白い海を辿って。

「もしかして気にしてる?…薬のこと。」


彼女は俺の前で薬を飲むことを躊躇っていた。

やっぱり面倒だと思われることを、彼女は1番怖れている。



『ううん、それだけじゃなくて…。』

「話してみ?思ってること何でも。」

『いっぱい謝らせてしまったことが…、』


語尾が震えて、泣いているんじゃないかと不安になったけれど彼女はゆっくりと言葉をつなぐ。

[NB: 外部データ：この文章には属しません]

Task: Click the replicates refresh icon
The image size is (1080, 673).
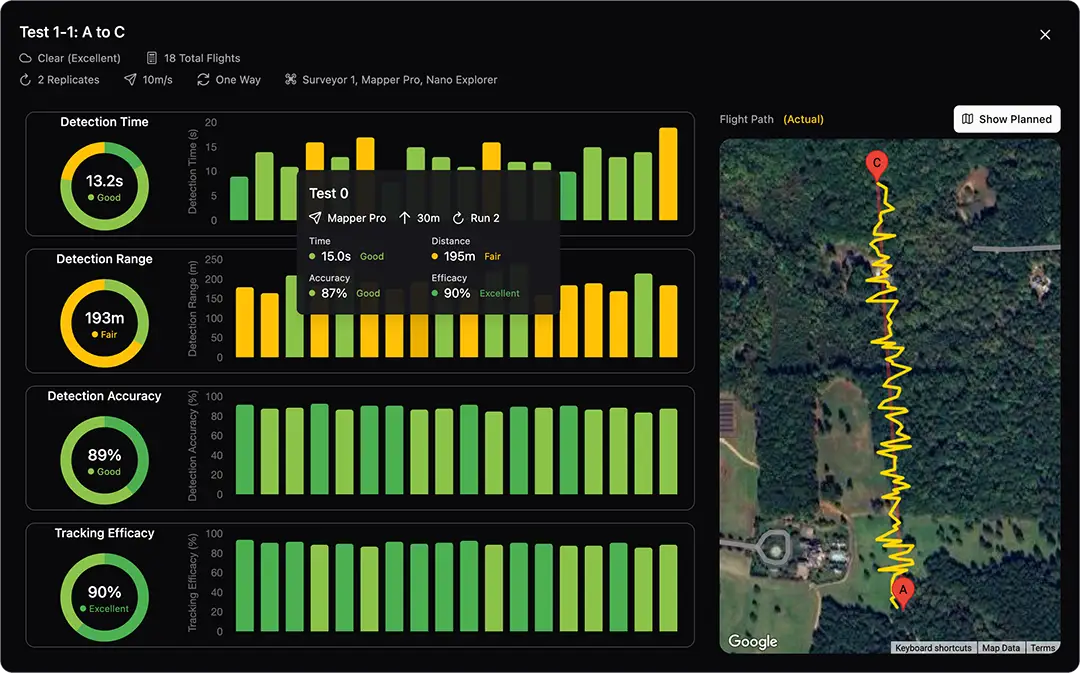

『私のせいでスムーズにいかないことが沢山あるのに、その度にはるくんに謝らせてしまったことが…つらくて…。』


その声が、想いが、心臓の真ん中に刺さって苦しい。



『悪いのも謝らなきゃいけないのも私の方なのに、』

「明日実。」


そっと腕をほどき、正面から向かい合う。

目を見てしっかり、ちゃんと伝えたかった。



「明日実が悪いことなんてひとつもない。俺がもっと気をつけるべきだった。だから自分が悪いとか謝らなきゃいけないとか思うな。明日実はそのままでいいんだよ。」


潤んでいた瞳から涙がこぼれ落ちて、何かから解放されたかのように泣き出す彼女をもう1度ぎゅっと抱きしめた。